Ту общеизвестную истину, что люди в большинстве своем не ангелы, но отнюдь и не злодеи, еще раз убедительно доказывает семья Шумилиных.
Глава ее, Николай Семенович, участвовал в гражданской войне, в финской, партизанил в Великую Отечественную. В свое время женился на вдове погибшего брата с четырьмя детьми, да еще двое своих сыновей родилось. Работал Николай Семенович сторожем. Но сказать, что честно исполнял свою скромную должность, не могу. Судили в свое время старика: украл несколько банок варенья.
Два сына с ним живут. Егор и Иван. Об Иване в Истре услышишь только хорошее: демобилизованный офицер, учительствует, пример для многих. Егор же женился, не разведясь с первой супругой, — судили. Лошадь по его вине погибла — снова суд.
Как видите, примерной эту семью не назовешь. Если все суммировать и посчитать, минусов даже может оказаться больше.
— Только при чем тут жилплощадь? При чем индивидуальное домостроение, принадлежащее, вернее принадлежавшее этой семье? — такие вопросы я задавал прокурору Истринского района Антонине Ивановне Николаевой.
— Видите ли, — ответила Антонина Ивановна, — семья эта не очень… на высоте. Подозрительная какая-то семья.
— Что ж в ней подозрительного?
— Иван — тот, видать, человек хороший. А вот Егор… И жен все время меняет, и судили его.
— Но разве это повод для конфискации имущества?
— С домом они тоже махинации совершали.
— Именно?
— Уж я теперь не помню. Но что-то было.
Слабый, однако, аргумент для того, чтобы на его основании вершить правосудие. Мне, например, как и прокурору, тоже кажутся подозрительными некоторые поступки отдельных членов семьи Шумилиных. В 1953 году они приехали в Истру из Ново-Петровского района и перевезли дом, поставили его на участке очередной жены Егора. Заключили сделку: часть домостроения стала принадлежать отцу, часть — невестке. А потом Егору дали другой участок, и он начал строиться самостоятельно. Когда дом был на три четверти готов, Егор продал его своей сводной сестре Екатерине. Приемная дочь предлагает отцу продать свою долю старого дома, а деньги вложить на достройку нового, поскольку они с мужем уезжают и т. д. и т. п.

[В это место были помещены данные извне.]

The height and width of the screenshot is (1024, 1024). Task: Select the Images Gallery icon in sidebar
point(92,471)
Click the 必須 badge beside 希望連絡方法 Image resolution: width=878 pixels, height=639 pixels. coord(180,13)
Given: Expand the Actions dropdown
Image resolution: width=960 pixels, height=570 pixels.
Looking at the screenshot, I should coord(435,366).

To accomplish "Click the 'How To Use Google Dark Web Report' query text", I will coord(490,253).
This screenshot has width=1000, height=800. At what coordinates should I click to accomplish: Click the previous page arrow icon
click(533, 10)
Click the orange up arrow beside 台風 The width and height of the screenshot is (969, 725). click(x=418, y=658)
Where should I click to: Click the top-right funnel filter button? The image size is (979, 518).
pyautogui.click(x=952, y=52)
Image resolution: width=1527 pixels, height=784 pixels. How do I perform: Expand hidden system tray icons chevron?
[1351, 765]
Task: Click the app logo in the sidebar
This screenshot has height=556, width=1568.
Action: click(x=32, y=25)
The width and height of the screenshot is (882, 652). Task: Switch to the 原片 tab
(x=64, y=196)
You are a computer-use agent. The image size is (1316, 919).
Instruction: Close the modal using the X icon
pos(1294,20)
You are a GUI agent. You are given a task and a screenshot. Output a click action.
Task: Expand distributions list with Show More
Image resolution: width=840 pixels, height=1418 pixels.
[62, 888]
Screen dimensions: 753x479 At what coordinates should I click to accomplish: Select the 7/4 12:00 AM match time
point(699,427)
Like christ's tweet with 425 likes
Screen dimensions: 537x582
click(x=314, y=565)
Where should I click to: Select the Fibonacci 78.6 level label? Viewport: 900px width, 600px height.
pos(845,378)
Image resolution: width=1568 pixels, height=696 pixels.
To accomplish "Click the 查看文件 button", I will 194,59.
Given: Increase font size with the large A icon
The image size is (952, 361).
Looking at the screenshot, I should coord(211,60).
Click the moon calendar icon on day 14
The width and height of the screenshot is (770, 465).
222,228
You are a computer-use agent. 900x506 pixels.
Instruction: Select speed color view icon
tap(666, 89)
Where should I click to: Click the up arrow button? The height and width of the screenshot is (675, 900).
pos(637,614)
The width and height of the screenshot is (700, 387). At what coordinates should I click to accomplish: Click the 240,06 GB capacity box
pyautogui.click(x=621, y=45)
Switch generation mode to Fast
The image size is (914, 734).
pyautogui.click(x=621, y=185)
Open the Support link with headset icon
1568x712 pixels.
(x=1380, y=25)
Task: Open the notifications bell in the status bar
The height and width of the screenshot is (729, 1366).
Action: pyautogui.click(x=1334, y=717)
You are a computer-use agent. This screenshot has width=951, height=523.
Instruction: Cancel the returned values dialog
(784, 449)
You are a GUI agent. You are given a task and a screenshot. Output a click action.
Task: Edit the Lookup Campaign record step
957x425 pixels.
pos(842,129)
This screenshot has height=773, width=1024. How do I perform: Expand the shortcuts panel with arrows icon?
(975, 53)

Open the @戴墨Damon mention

Непонятные сделки? Согласен. Но эти сделки между своими — извне денег не поступает. И все же подозрительно. Закон, верно, совершенно определенно говорит, что бремя доказательства вины лежит на обвинении. Не я должен доказывать, что я не виноват, а обвинение должно доказать, что я виноват. Это основа нашего права. Но в Истре пренебрегли этим требованием закона. Срочно снаряжается оценочная комиссия. И дом, который стоил 6 тыс. руб., вдруг стал стоить 13 тысяч.
— Где вы взяли такую сумму? — спрашивают у Шумилиных.
— Но оценка произведена неверно. Мы требуем повторной экспертизы, — просят Шумилины.
Однако их никто уже не слушает: «что-то было», «что-то подозрительное было».
Шумилины не согласны с решением суда об изъятии дома. Идут к районному прокурору — их не слушают. Едут в областную прокуратуру — тот же результат. Они обращаются выше. Заместитель Генерального прокурора беседует с Шумилиным около часа, а потом приносит протест на решение суда. Верховный Суд РСФСР отменяет решение об изъятии дома как необоснованное.
— Так как же вы ко всему этому относитесь? — продолжаю я беседу с прокурором. — Были все же основания конфисковать имущество у Шумилиных?
— Какие-то махинации они все же совершали, — стоит на своем Антонина Ивановна. — Очень подозрительная сделка.
— Очевидно, прежде чем выносить решение, суд установил истину? Раскрыл суть этой сделки? Доказал ее противозаконность? Объясните же, в чем тут дело?
Увы, выясняется, что никакой истины установлено не было.
— Учтите, — все-таки вырвалось у прокурора, — когда (!) разбиралось это дело. Вы что, не помните обстановку?
Вот это уже близко к истине. Да, всем известно, что в свое время начали изымать дома и дачи, построенные на нетрудовые доходы. И люди, получавшие по 50 руб. в месяц и возводившие хоромы ценой в сотню тысяч, лишились незаконно нажитого имущества. Однако кое-где право изымать ворованное поняли как обязанность подозревать всех и вся. Вот тогда и сложилась «обстановка».